▸ **What you will do**
Copy out the data word for word, without any of its pictures.
★ ★ ★
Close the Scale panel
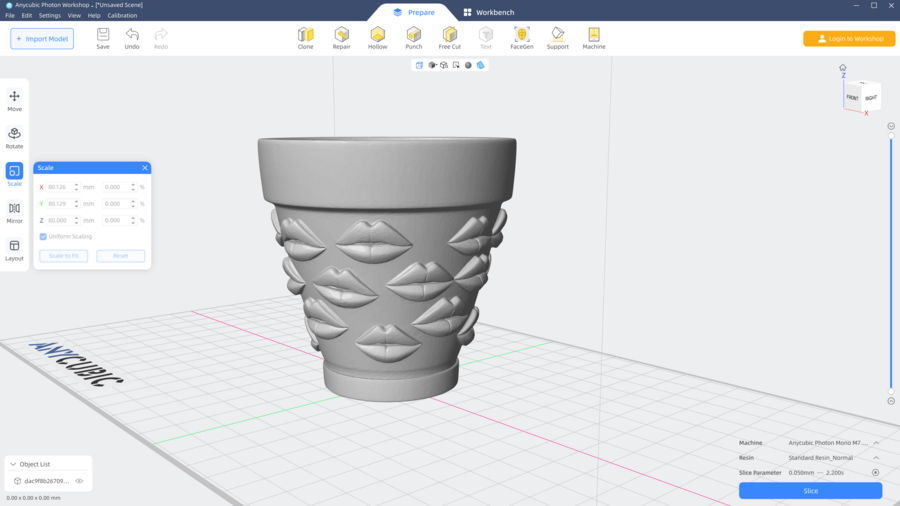Viewport: 900px width, 506px height. click(x=145, y=168)
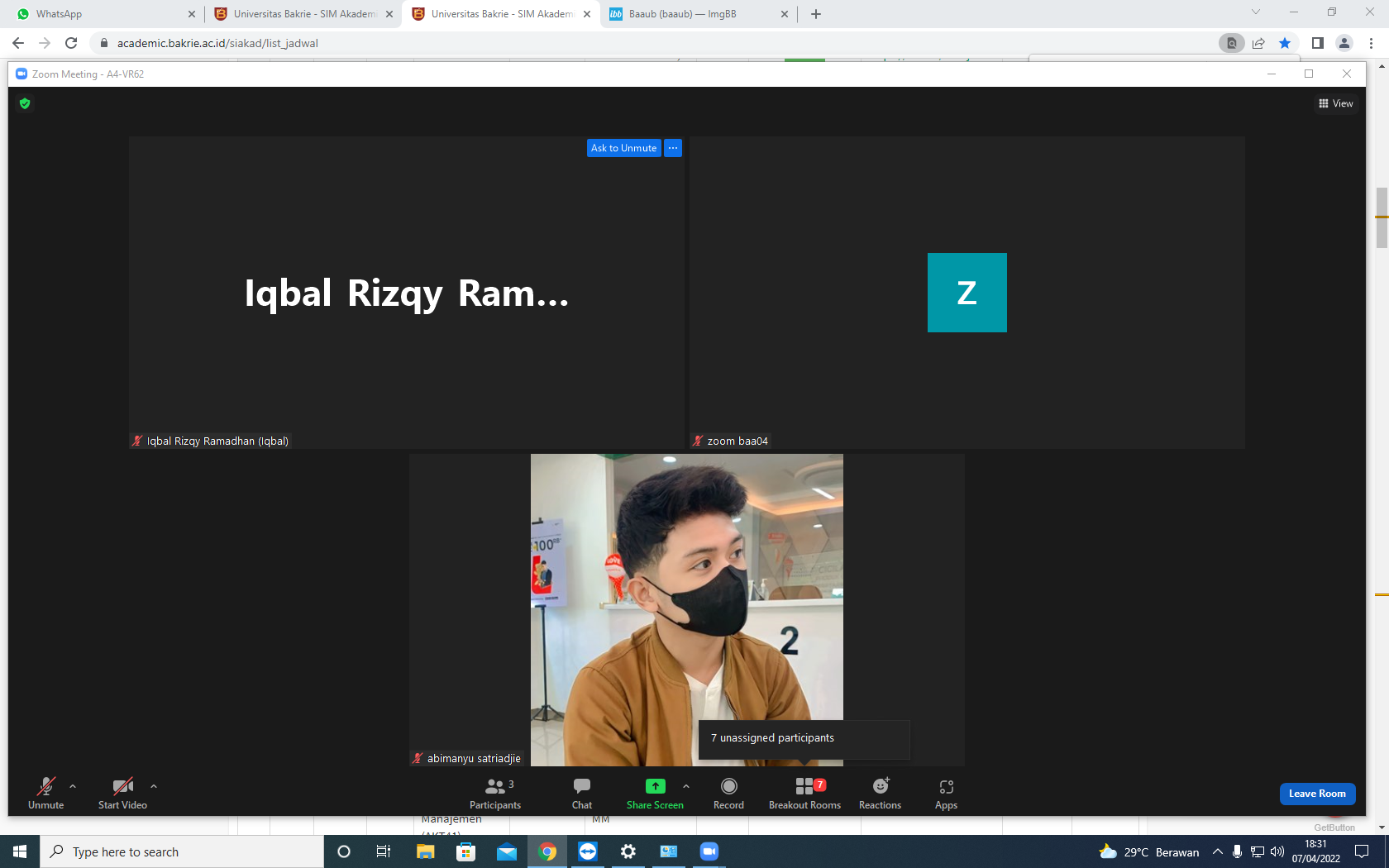Expand video options arrow next to Start Video
This screenshot has height=868, width=1389.
click(x=154, y=786)
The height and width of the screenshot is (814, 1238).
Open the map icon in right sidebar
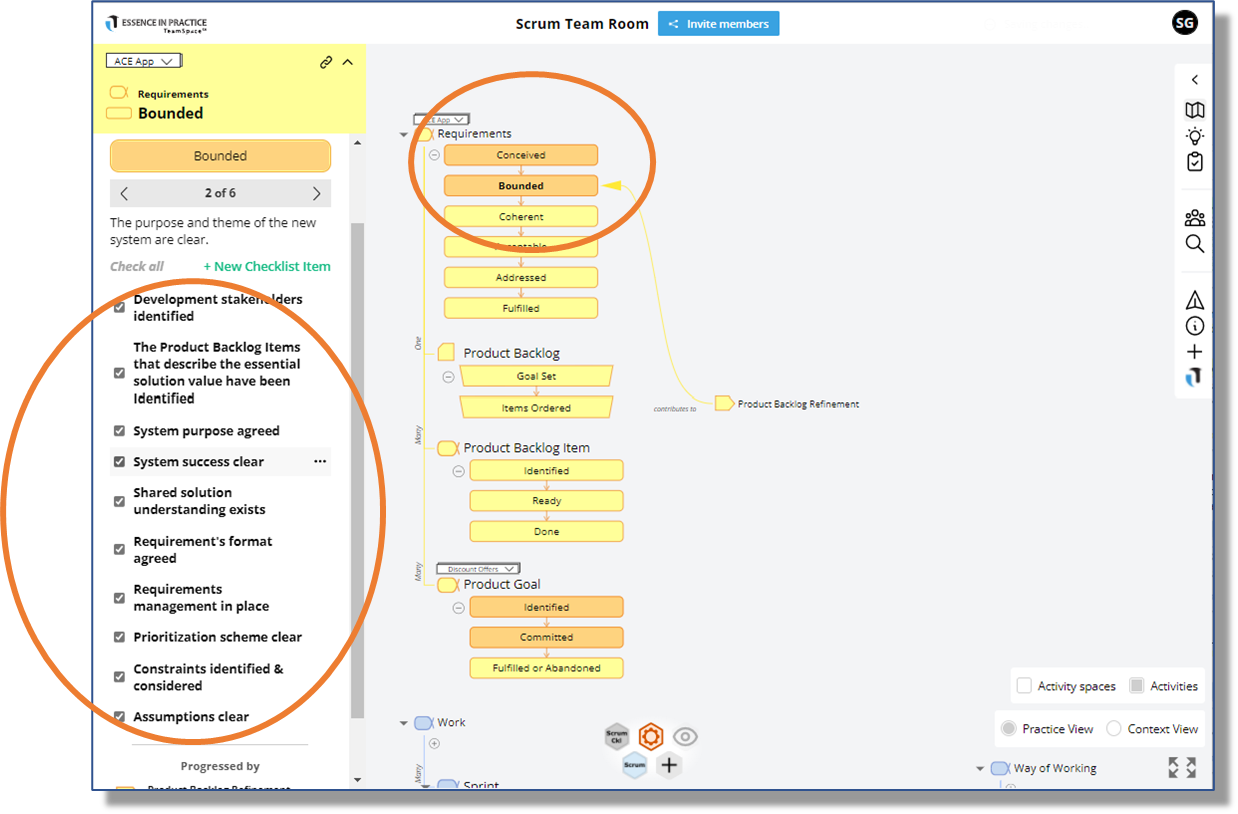click(x=1194, y=110)
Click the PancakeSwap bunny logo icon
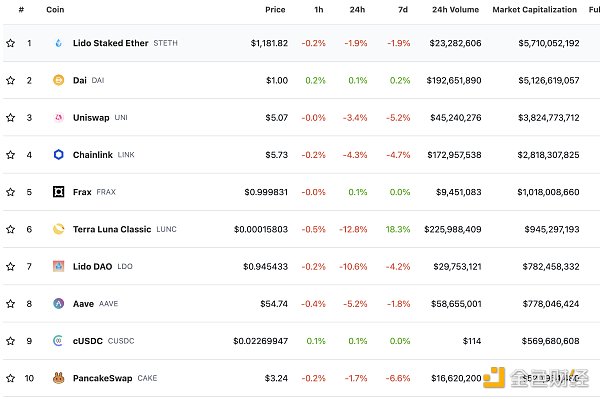600x399 pixels. pyautogui.click(x=59, y=378)
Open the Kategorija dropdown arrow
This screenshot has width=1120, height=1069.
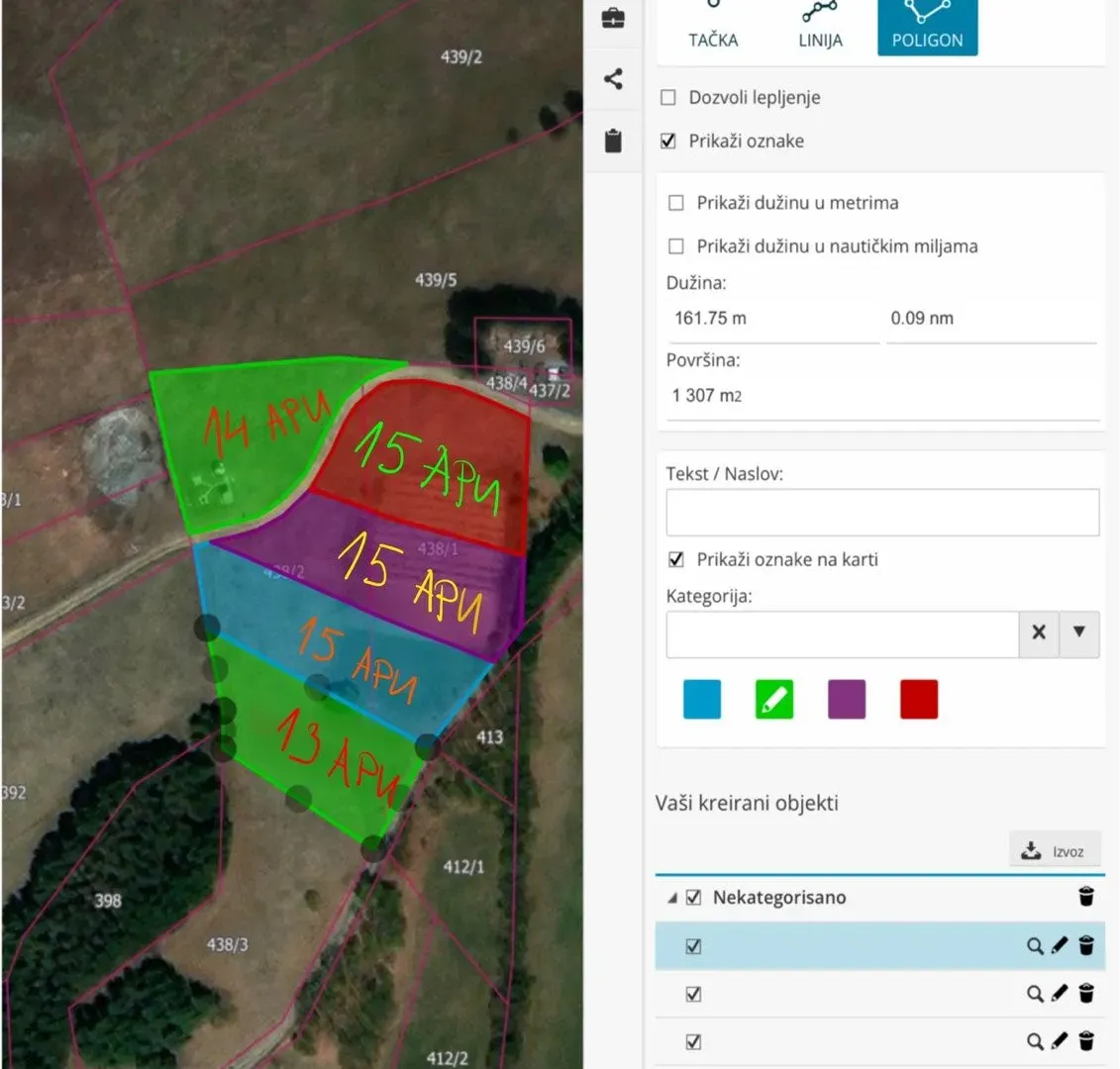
★ ★ ★
▸ **Output below**
Close the Scale panel
Viewport: 900px width, 506px height. click(x=145, y=168)
Expand video options arrow next to Start Video
This screenshot has height=868, width=1389.
click(x=154, y=786)
The height and width of the screenshot is (814, 1238).
Open the map icon in right sidebar
click(x=1194, y=110)
Click the PancakeSwap bunny logo icon
600x399 pixels. pyautogui.click(x=59, y=378)
Open the Kategorija dropdown arrow
This screenshot has width=1120, height=1069.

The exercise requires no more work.